The task: Write out an exact copy of the line with "Screen dimensions: 421x449" and of each line after it, through the end of the records below.

[Record excerpts]

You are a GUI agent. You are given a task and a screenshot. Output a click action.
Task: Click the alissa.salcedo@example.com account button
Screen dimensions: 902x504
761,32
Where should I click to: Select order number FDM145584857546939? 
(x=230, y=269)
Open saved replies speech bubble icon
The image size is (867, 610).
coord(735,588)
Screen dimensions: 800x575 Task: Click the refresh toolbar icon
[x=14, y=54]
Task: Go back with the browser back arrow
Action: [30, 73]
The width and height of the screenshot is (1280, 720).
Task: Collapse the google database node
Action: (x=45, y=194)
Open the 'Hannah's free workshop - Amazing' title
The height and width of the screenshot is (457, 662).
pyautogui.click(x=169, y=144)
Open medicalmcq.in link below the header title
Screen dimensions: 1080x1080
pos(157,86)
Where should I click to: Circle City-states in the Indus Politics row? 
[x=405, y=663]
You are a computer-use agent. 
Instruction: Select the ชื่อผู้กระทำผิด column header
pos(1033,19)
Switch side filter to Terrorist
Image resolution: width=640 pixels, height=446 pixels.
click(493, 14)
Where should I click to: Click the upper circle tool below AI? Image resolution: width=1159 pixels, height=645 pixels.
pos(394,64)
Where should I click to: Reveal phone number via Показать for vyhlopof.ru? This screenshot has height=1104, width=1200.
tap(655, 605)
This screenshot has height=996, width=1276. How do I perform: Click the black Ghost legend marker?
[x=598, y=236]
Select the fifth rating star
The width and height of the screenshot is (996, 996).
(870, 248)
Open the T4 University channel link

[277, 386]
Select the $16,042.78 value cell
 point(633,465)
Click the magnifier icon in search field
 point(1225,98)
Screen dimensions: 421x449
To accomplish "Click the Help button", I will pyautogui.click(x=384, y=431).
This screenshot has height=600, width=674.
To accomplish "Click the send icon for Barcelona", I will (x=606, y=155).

[/Record excerpts]

Expected answer:
Screen dimensions: 421x449
To accomplish "Click the Help button", I will pyautogui.click(x=384, y=431).
This screenshot has height=600, width=674.
To accomplish "Click the send icon for Barcelona", I will (x=606, y=155).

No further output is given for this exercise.